Ook in de ondergrondse expozaal bouwt het team al nijverig aan de expo Ridders van het Gulden Vlies. De prachtig gerestaureerde wapenborden zijn aangekomen voor deze unieke tentoonstelling.
In de koffiebar zijn de koekjes zijn uitgetest en goedgekeurd. Ook de vernieuwde museumshop krijgt vorm. We tellen af naar eind februari en staan te popelen alle nieuwigheden aan het publiek voor te stellen, de vrienden natuurlijk als eerste.
We hopen jullie dus allemaal te zien op de feestelijke heropening!
Een gigantisch schaatsfeest in Mechelen
Dat vroeger de winters veel kouder waren en veel langer duurden is bekend – de winterprik die we nu meemaken doet ons rillen maar beperkt zich tot drie dagen vorst en één dag schaatsen voor degenen die alert genoeg zijn.

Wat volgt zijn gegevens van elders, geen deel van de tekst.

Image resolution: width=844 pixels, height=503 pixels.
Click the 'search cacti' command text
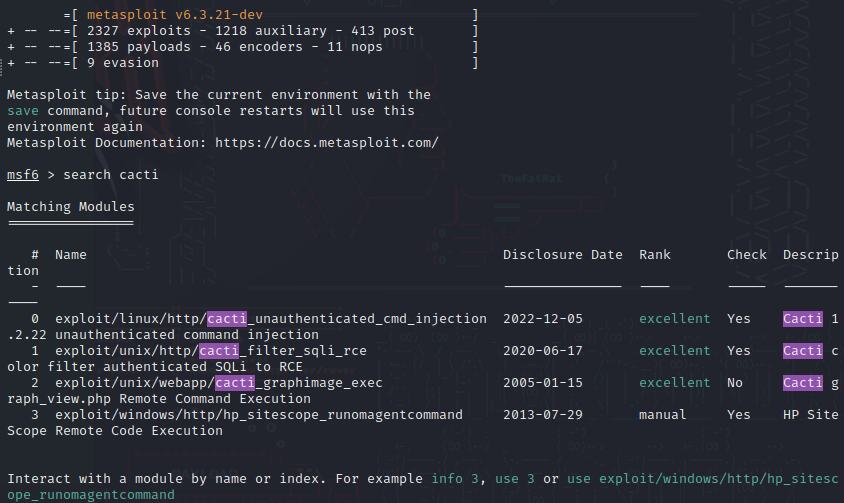tap(111, 175)
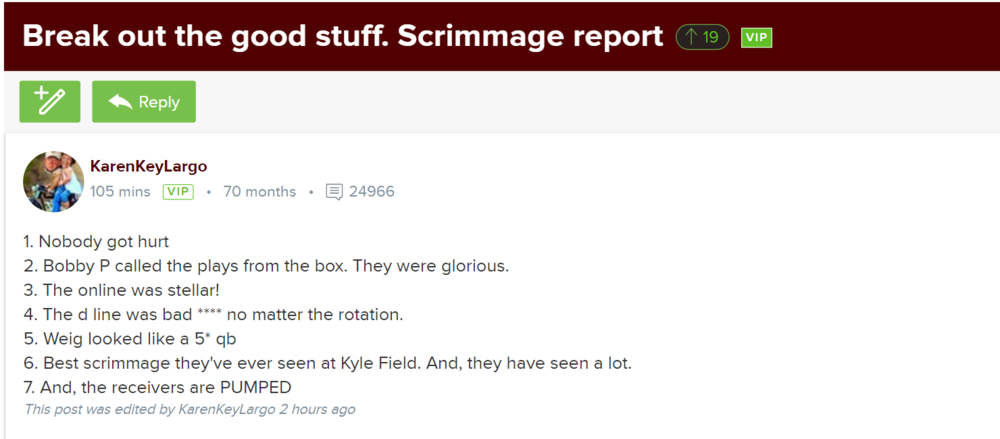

In de zestiende eeuw was dat wel wat anders. Dat is te zien op een prent van Pieter Van der Borcht, dat weergeeft hoe de Mechelse burgerij zich amuseert op de schaats, voor de poorten van de stad.
Deze prent is in het bezit van het museum en was ook te zien op de expo ‘Verborgen Parels’ van het afgelopen voorjaar. Où sont les neiges d’antan?